In Canada, the song debuted at number 89 on the Canadian Hot 100 chart dated June 24, 2017, peaked at number 79 the week of August 19, and remained on the chart for fourteen weeks. It garnered Platinum certification from Music Canada on January 31, 2018.

==Live performances ==
On May 9, 2017, the band performed the song at the Grand Ole Opry.

The group also performed the song at the 2017 Academy of Country Music Awards.

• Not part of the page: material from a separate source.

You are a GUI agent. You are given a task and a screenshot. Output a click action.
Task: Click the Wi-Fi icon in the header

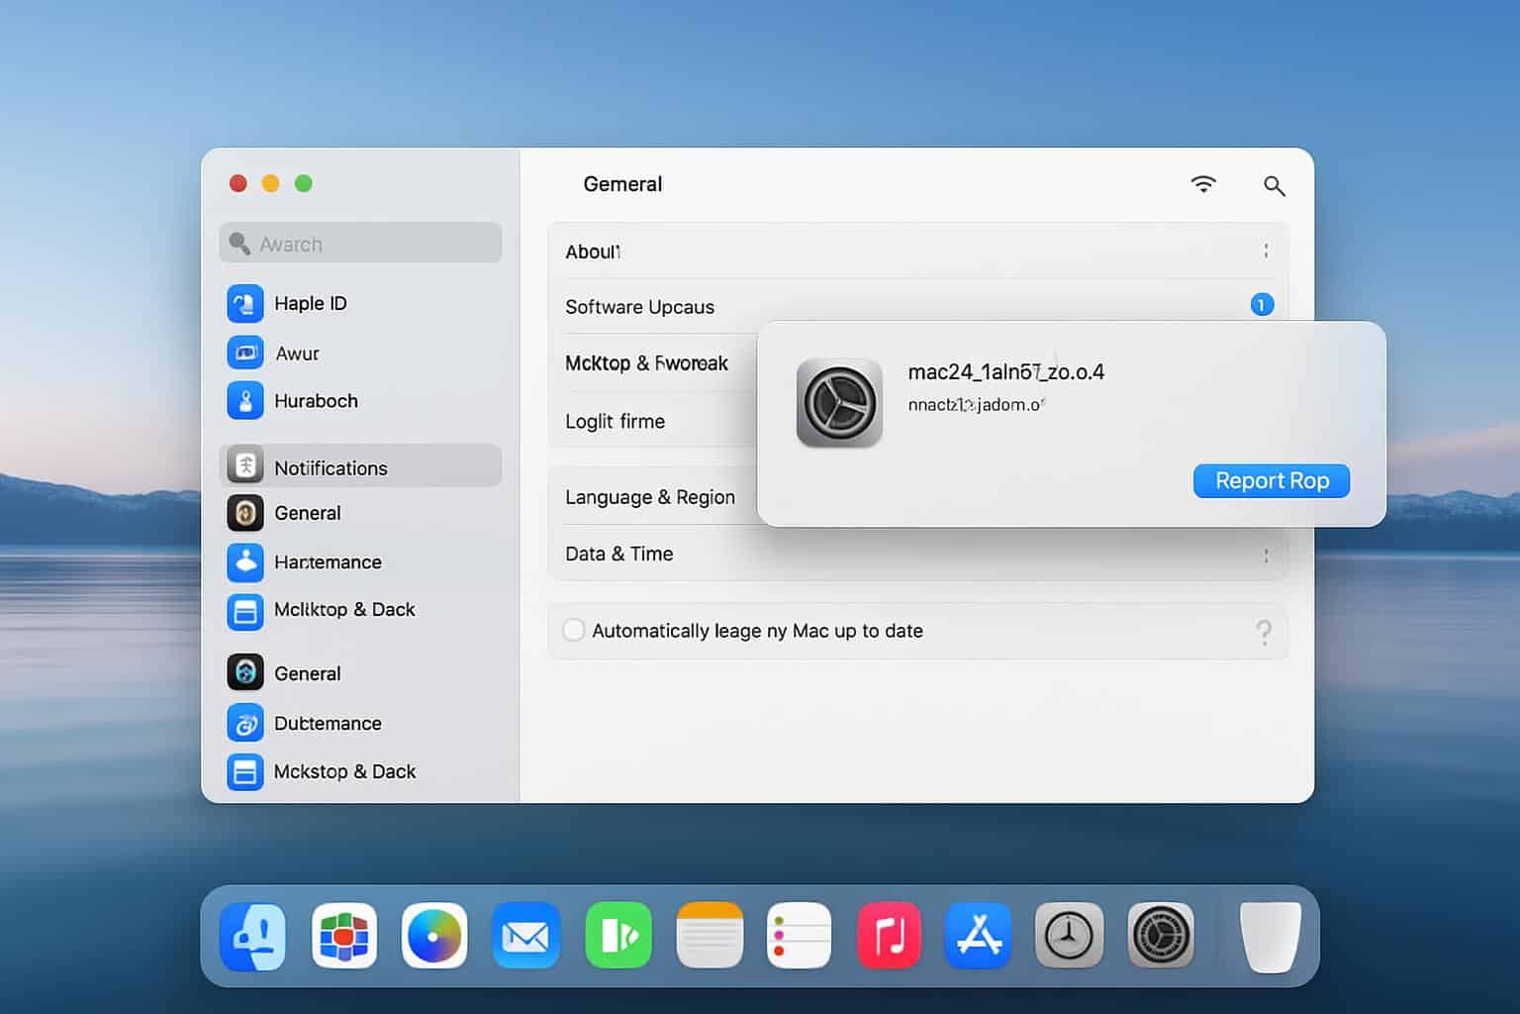(x=1202, y=184)
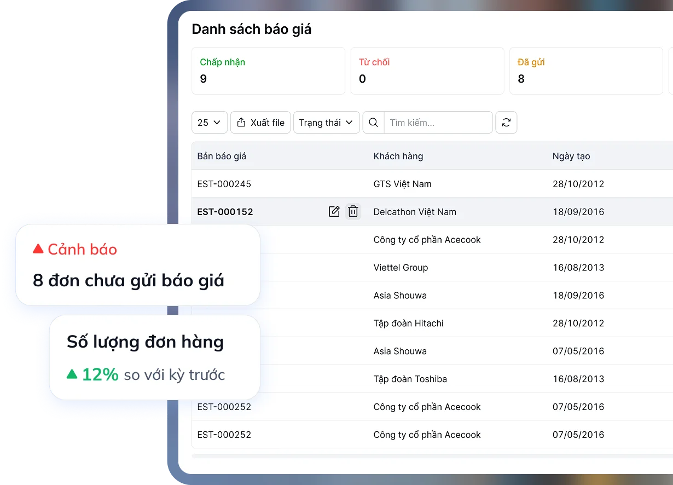Click the chevron of the Trạng thái dropdown

(349, 123)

== Charts and certifications ==

=== Weekly charts ===

| Chart (2017) | Peak position |
|---|---|
| Canada Hot 100 (Billboard) | 79 |
| Canada Country (Billboard) | 2 |
| US Billboard Hot 100 | 46 |
| US Country Airplay (Billboard) | 1 |
| US Hot Country Songs (Billboard) | 4 |

=== Year-end charts ===

| Chart (2017) | Position |
|---|---|
| Canada Country (Billboard) | 2 |
| US Country Airplay (Billboard) | 8 |
| US Hot Country Songs (Billboard) | 17 |
| US Radio Songs (Billboard) | 66 |

=== Certifications ===

| Region | Certification | Certified units/sales |
| Canada (Music Canada) | Platinum | 80,000^{‡} |
| United States (RIAA) | 2× Platinum | 2,000,000^{‡} / 247,000 |
^{‡} Sales+streaming figures based on certification alone.